When European leaders meet at the end of this week hope is that an agreement will be finalised between the UK and its EU partners, paving the way for the referendum to then take place on 23 June. If the UK were to decide to leave the European Union it would be a negative event both for the UK economy and the rest of the European Union. Such an event would only add to the challenges of both the BoE and ECB.

On the other hand, a vote against "Brexit" would see the political risk premium disappear from GBP. The current political risk premium in GBP is around 7%, and opinion polls show a 50:50 divide in voting intentions. The premium is expected to disappear if voters reject "Brexit" but, would most likely at least double should the UK vote to leave. The sterling is definitely set for a rocky ride in the next few months. The pound has fallen about 8 per cent since Nov on a trade weighted basis on account of the uncertainty surrounding the Brexit vote.  

The UK's General Election in 2015 is a good example of how the political risk premium appears and disappears swiftly. Polls in the run-up to the 2015 general election suggested the outcome would be neck-and-neck. A month before polling day, GBP-USD was around 4% weaker than interest rate differentials were implying, likely reflecting the "political risk premium" for this event. The actual result was a surprising overall majority for the Conservative Party. GBP-USD perfectly re-aligned with interest rate differentials as the political risk premium disappeared.

"We estimate the UK's current political risk premium in GBP to be around 7% based on where UK-US interest rate differentials suggest GBP-USD should be trading. This premium will ebb and flow depending on the signals from the opinion polls and how successful PM Cameron's negotiations prove. But a rejection of "Brexit" would see this gap closed immediately, pushing GBP substantially higher. For example, based on the current political risk premium, it would push GBP-USD back to 1.55", notes HSBC in a research note.

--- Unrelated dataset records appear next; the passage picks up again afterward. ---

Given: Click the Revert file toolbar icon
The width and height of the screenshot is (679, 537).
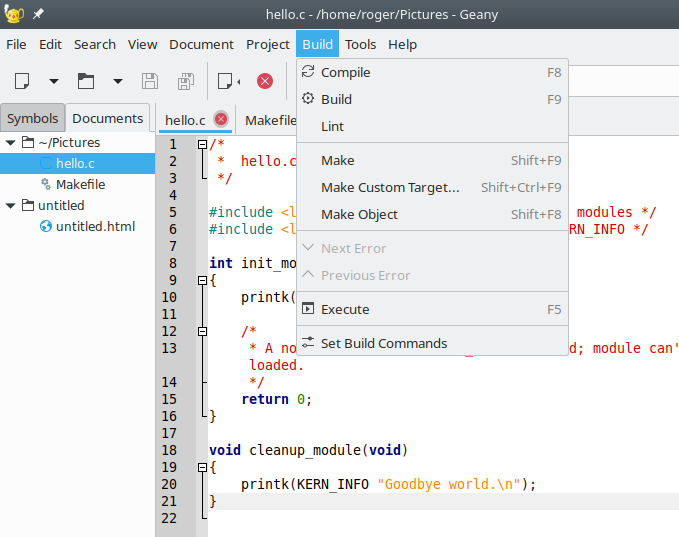Looking at the screenshot, I should 229,81.

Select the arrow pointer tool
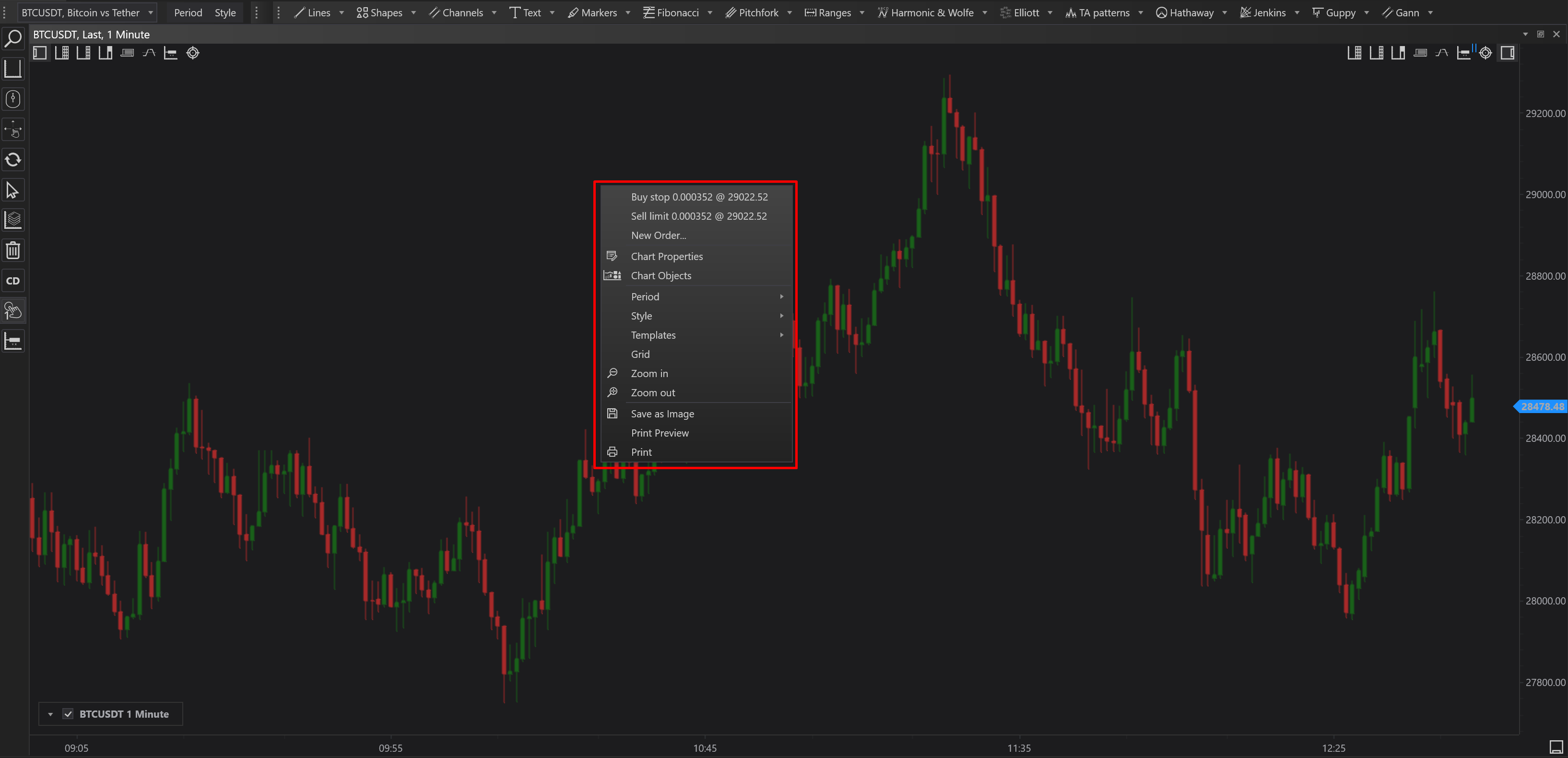pos(13,190)
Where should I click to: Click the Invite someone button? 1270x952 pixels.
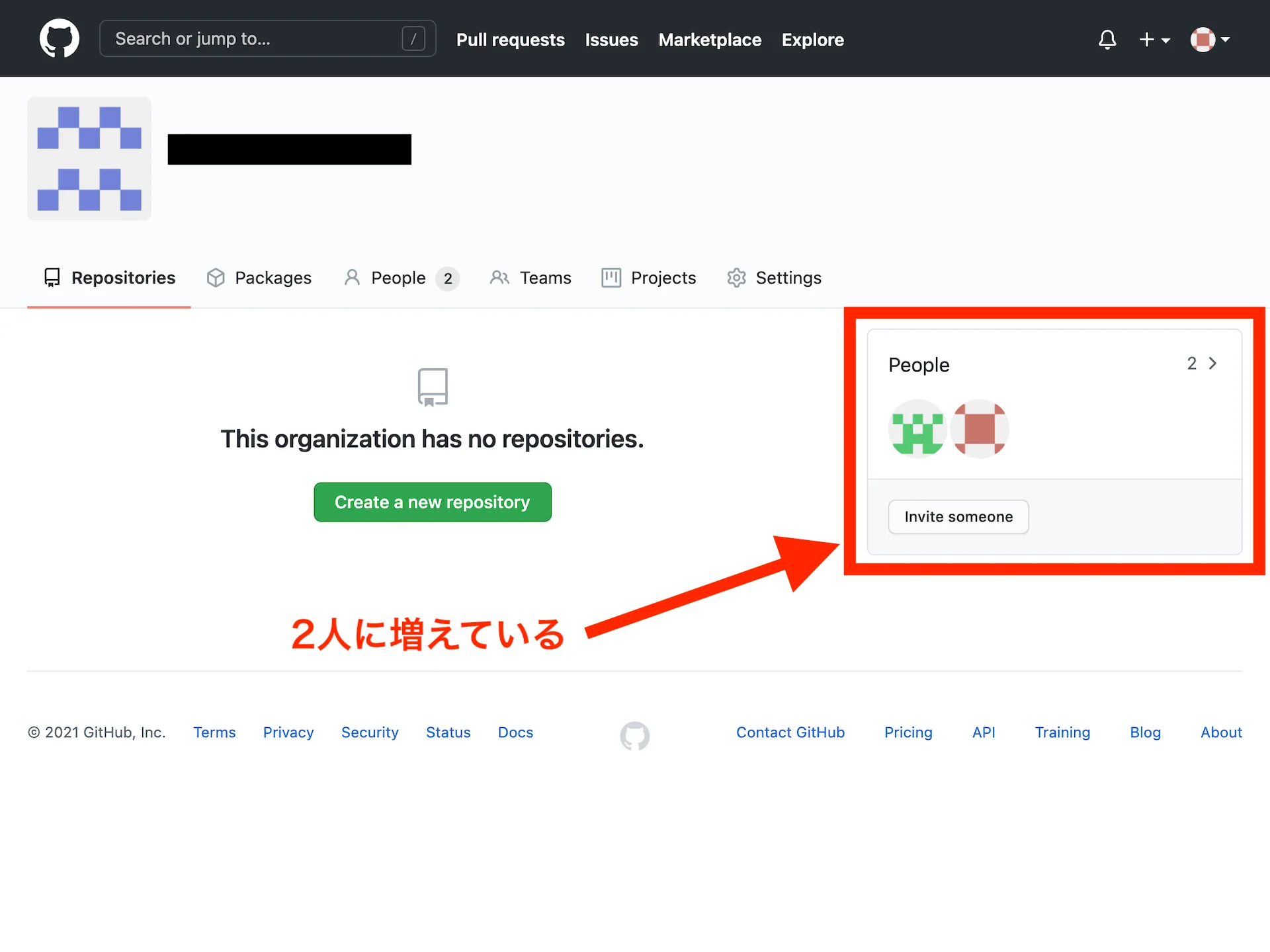pyautogui.click(x=958, y=516)
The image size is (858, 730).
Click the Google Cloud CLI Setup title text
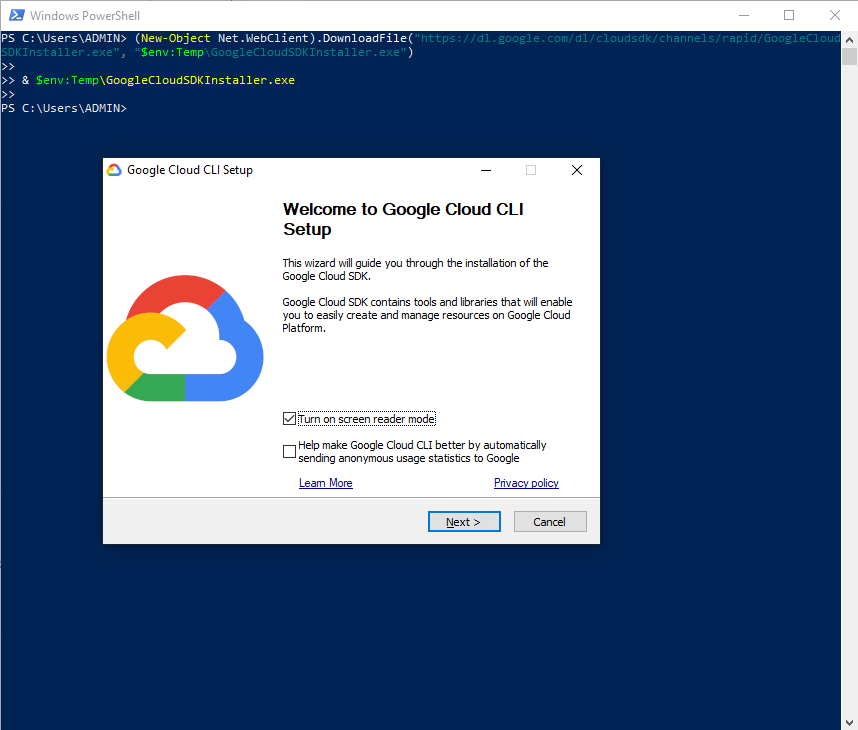click(190, 170)
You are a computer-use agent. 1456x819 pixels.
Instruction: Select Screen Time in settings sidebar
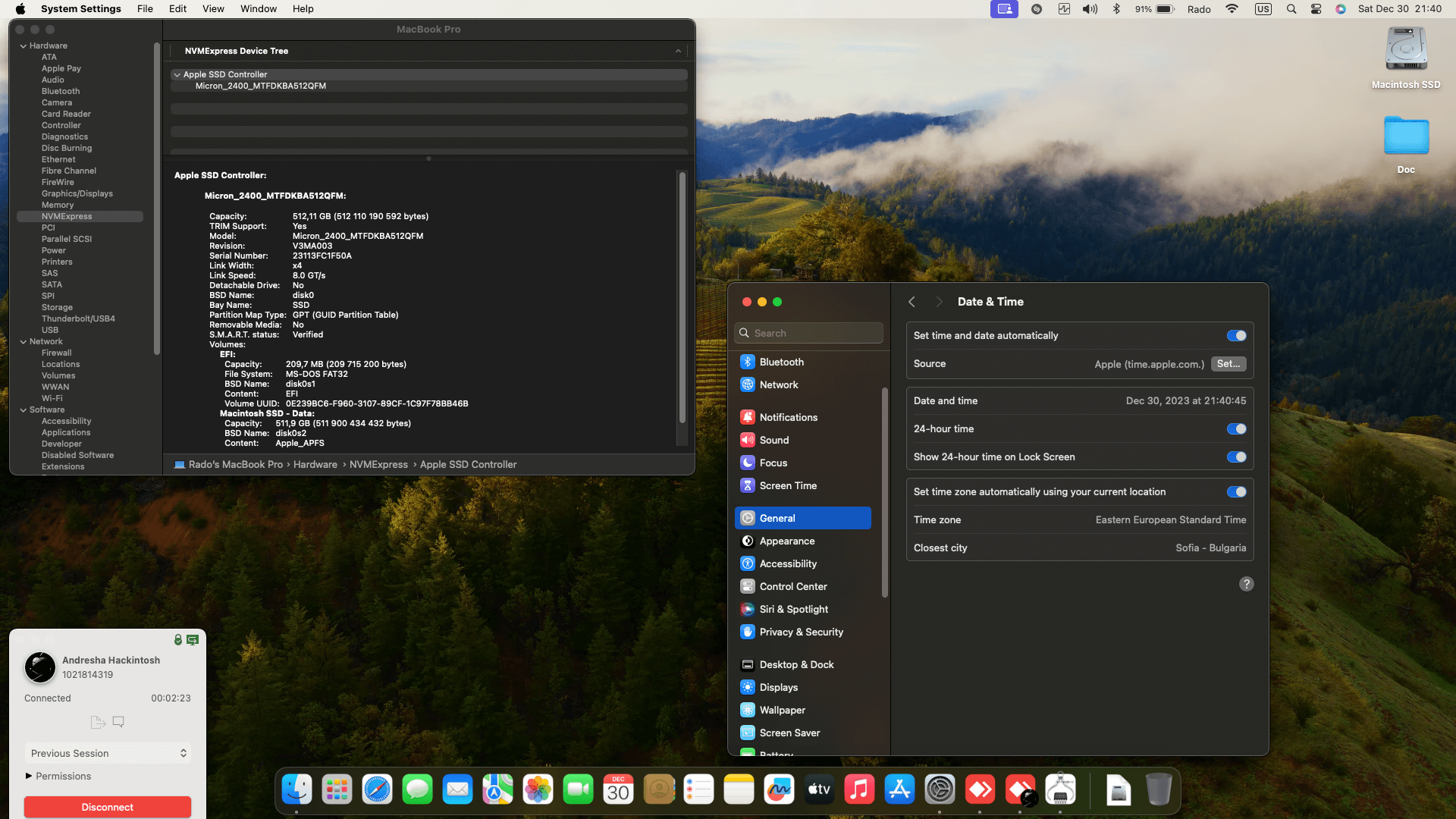tap(788, 486)
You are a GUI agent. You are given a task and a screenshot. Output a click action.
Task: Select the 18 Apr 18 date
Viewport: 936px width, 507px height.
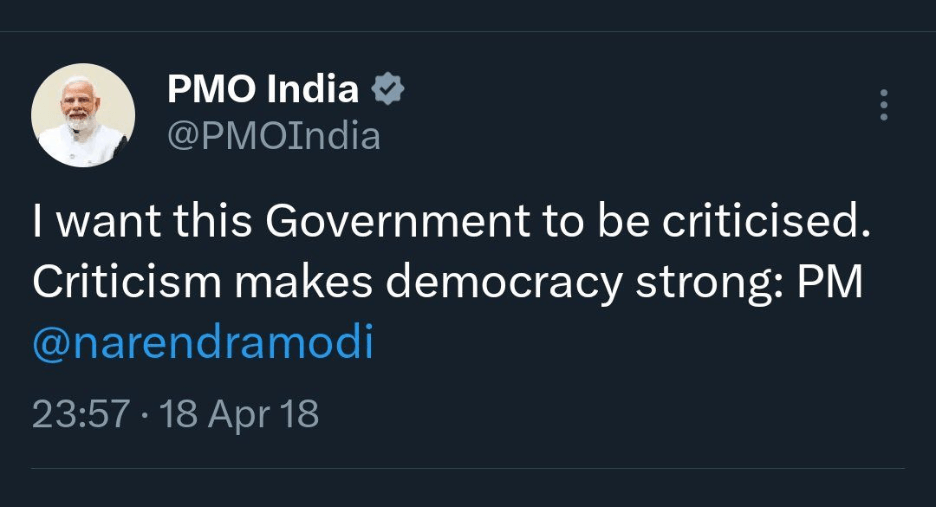click(240, 414)
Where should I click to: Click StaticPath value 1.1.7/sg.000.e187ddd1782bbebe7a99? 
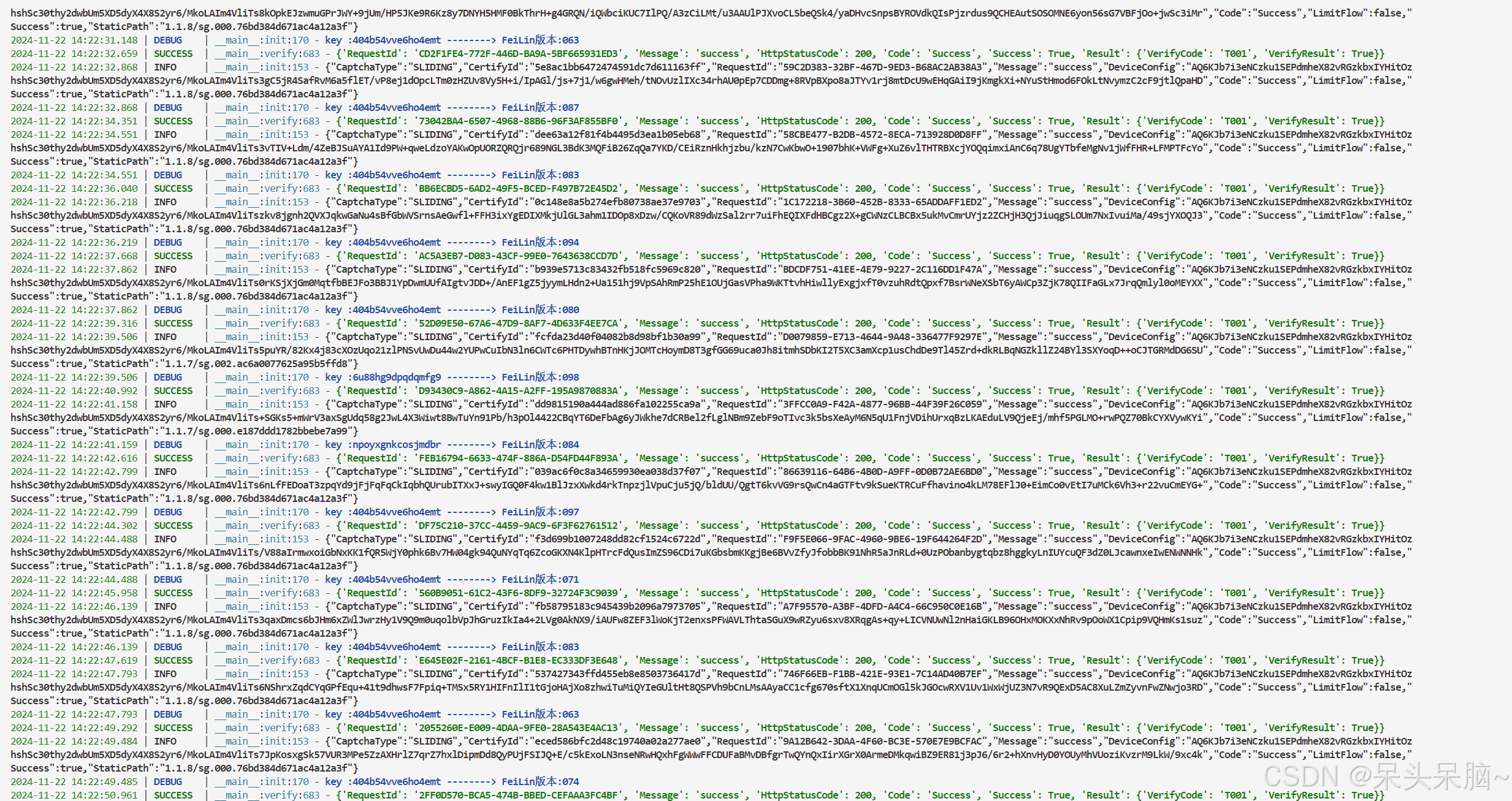tap(258, 431)
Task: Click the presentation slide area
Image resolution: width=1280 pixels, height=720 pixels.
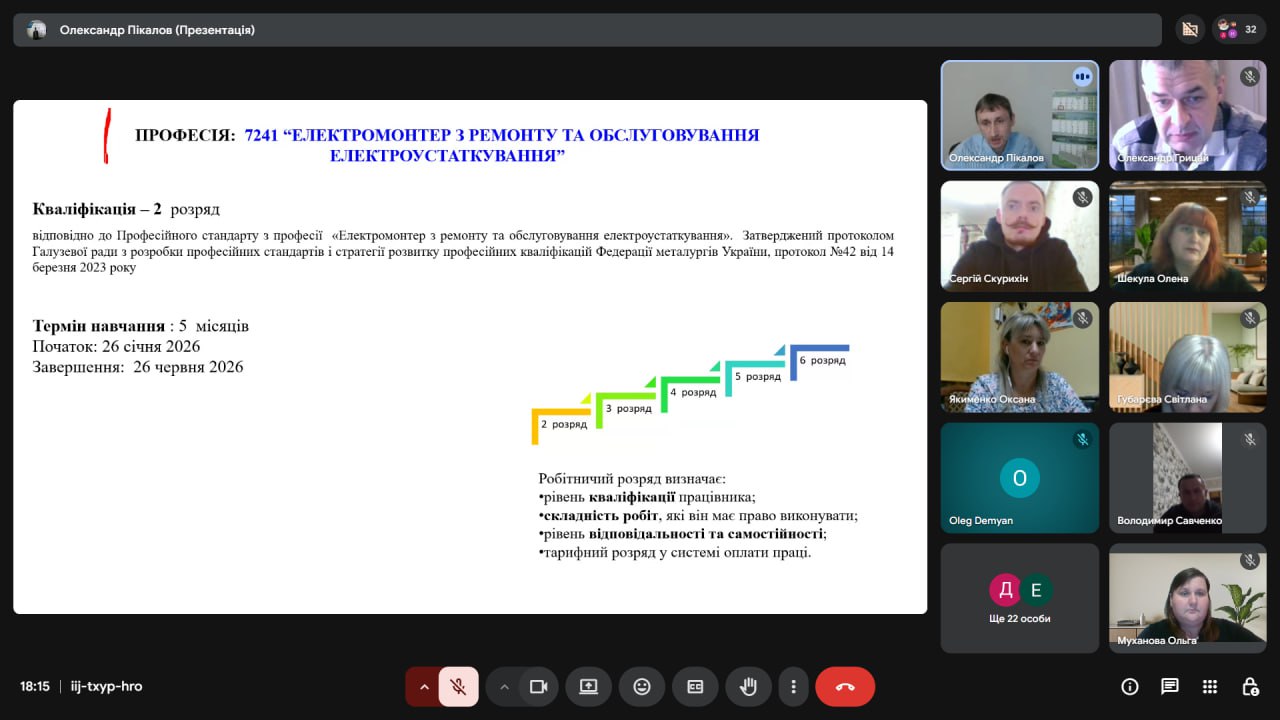Action: click(x=470, y=356)
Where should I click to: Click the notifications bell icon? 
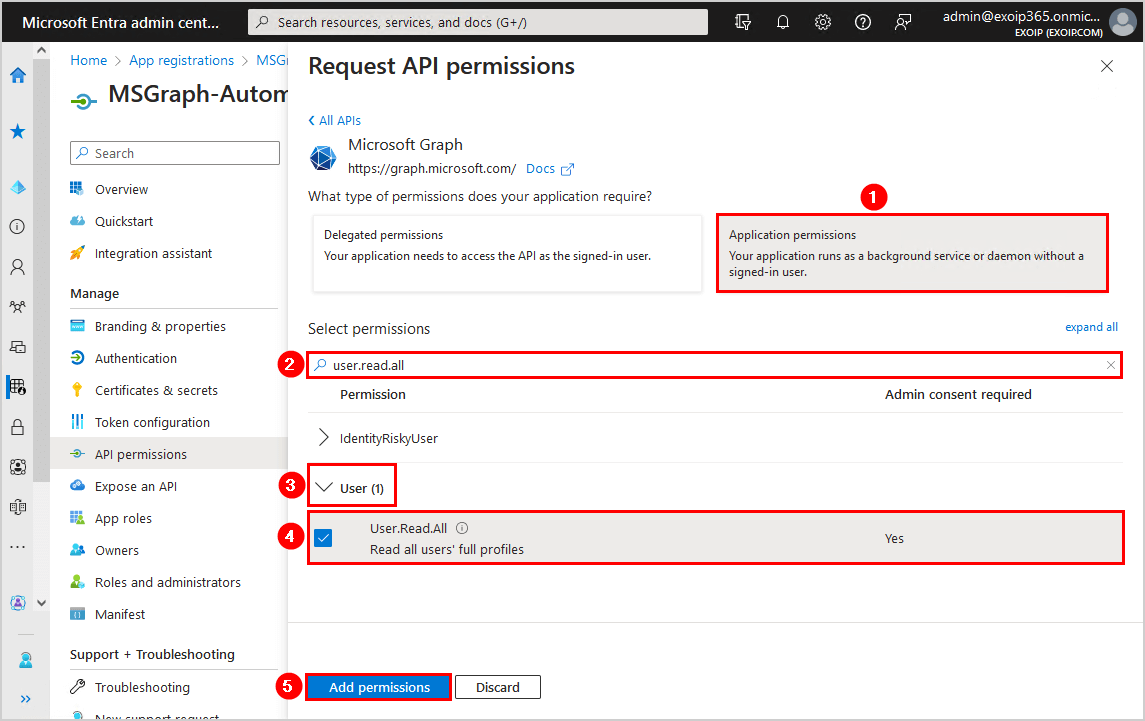783,22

GBP's vulnerability would be much more than just the knee-jerk political risk premium reaction. There are fears that a potential Brexit could spark a recession. A poll of British and German companies operating in the UK has found that almost a third would consider moving jobs out of the country following a vote to leave the European Union. Nomura, the Japanese bank, warned that the pound could fall 10 per cent to 15 per cent if overseas investors prove unwilling to finance Britain's current account deficit. With a current account deficit already at 5% of GDP, GBP can ill afford any additional widening.